0 Fenomenal Mursi, Presiden Mesir Terpilih

Kemenangan Muhammad Mursi dari Ikhwanul Muslimin atas dukungan suara kaum muslim di Mesir takterelakan lagi. Hal ini menimbulkan harapan besar bagi kaum muslim agar mereka diperintah dengan aturan Islam dan berlindung dibawah panji Islam.

Tentu saja dukungan yang diberikan bukan untuk melanggengkan system sekuler yang telah membuat umat Islam sengsara didalamnya. Pertanyaannya adalah, benarkah presiden terpilih akan mewujudkan keinginan kaum muslim?

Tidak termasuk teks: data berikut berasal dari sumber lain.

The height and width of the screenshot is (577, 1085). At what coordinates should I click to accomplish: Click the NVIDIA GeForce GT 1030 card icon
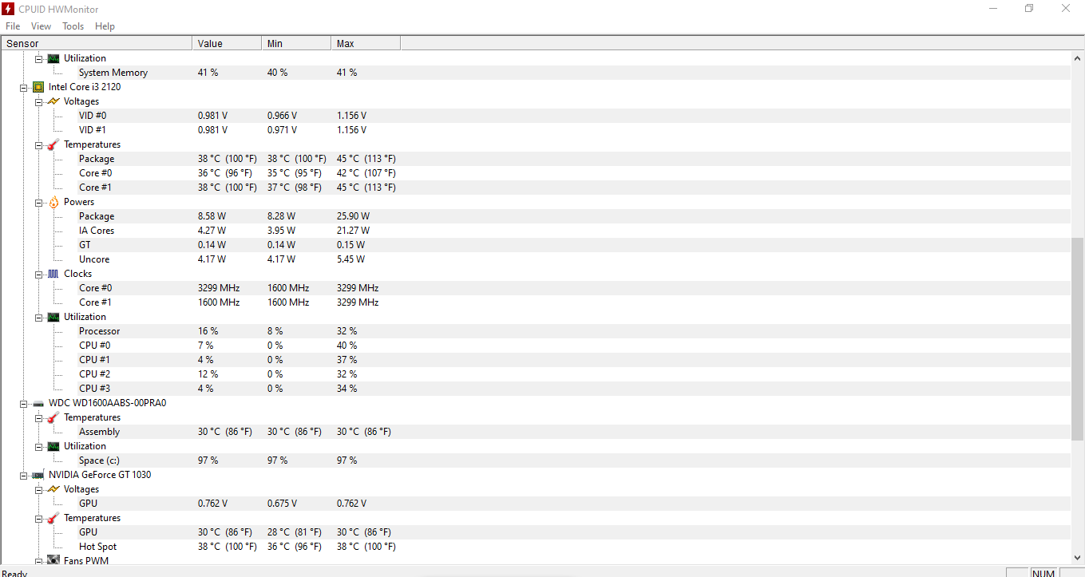coord(38,475)
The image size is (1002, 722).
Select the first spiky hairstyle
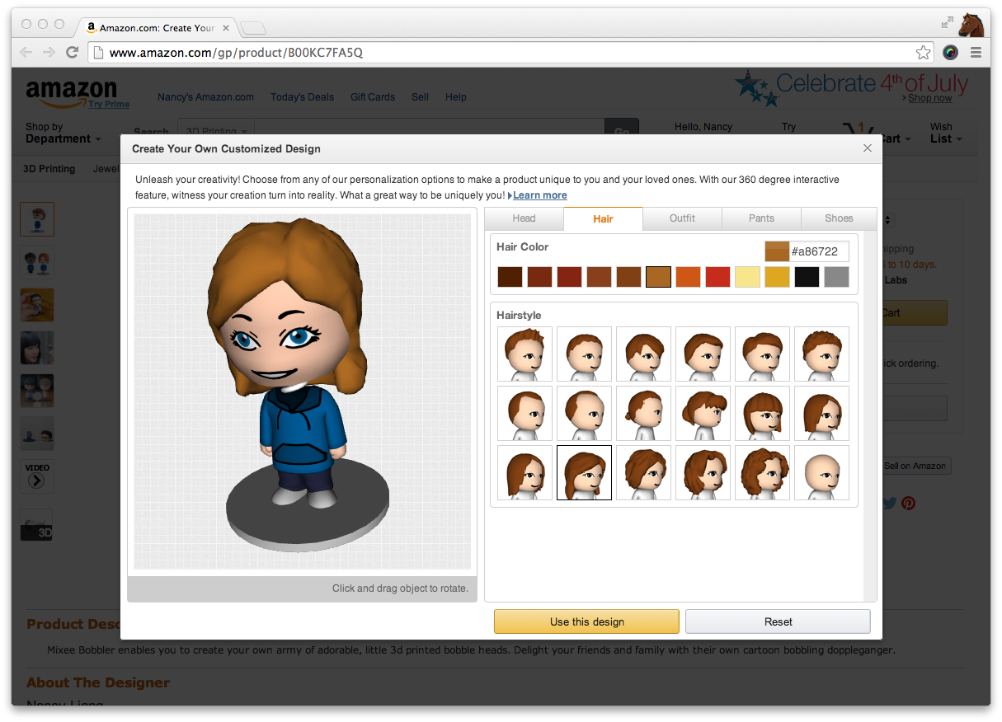[x=525, y=354]
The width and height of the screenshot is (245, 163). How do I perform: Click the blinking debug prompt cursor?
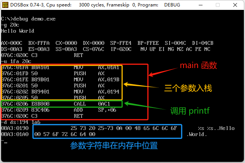click(6, 142)
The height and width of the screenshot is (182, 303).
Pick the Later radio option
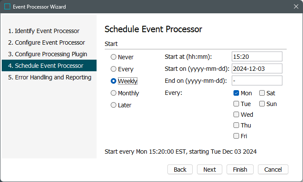(113, 105)
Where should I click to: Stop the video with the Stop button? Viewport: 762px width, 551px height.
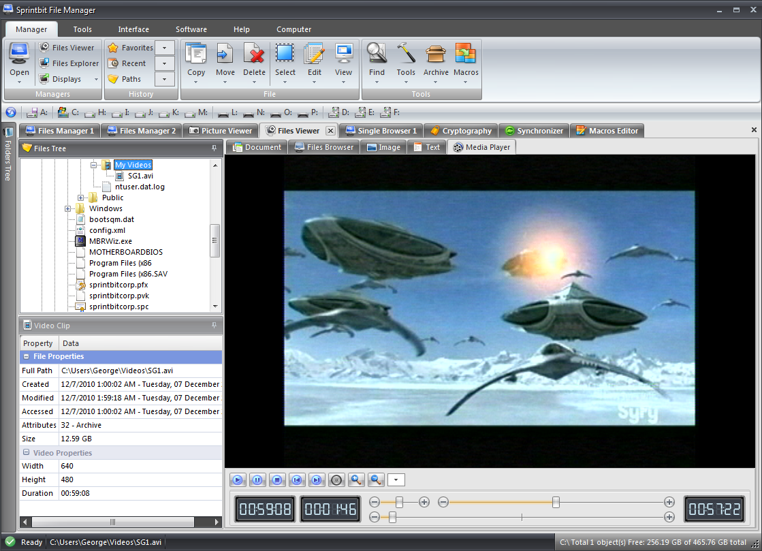click(x=276, y=480)
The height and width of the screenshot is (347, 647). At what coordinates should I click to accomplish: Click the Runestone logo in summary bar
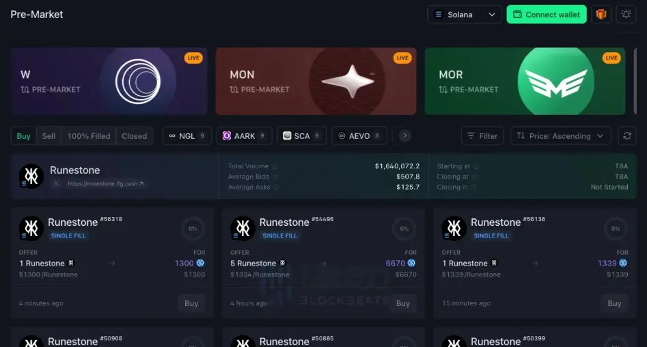tap(31, 176)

Wartawan media Fars di Kairo mengutip pernyataan pertama Presiden Kairo bahwa ia menyerukan Negara demokrasi sipil yang sekuler, mengumumkan persetujuan Mesir atas perjanjuan-perjanjian Mesir yang bersifat internasional termasuk persetujuan atas perjanjian Camp David yang merampas bumi Palestina.

Padahal Negara sipil demokrasi "yang merupakan sistem buatan kafir barat" memisahkan agama dari Negara dan menyerahkan keputusan hukum kepada manusia bukan kepada Rabb-nya.

Bagaimana bisa seorang muslim mengusung Negara sipil demokrasi yang sekuler, sedangkan dalam Islam segala sesuatu ada aturan yang telah ditetapkan oleh Allah Swt. Aturan tersebut terdapat dalam Al-Qur'an dan Assunnah, dimana tidak ada kedudukan kewajiban yang lebih tinggi dari yang lainnya.

Misalnya kewajiban qishos dalam Q.S Al- Baqarah [2]: 178 setara dengan kewajiban puasa ramadlan dalam Q.S Al- Baqarah [2]: 183, keduanya pun wajib dilaksanakan, jika tidak maka berdosa. Dimana hukum Qishas hanya bisa dilaksanakan oleh Negara yang menerapkan seluruh aturan Islam (hukum-hukum Allah).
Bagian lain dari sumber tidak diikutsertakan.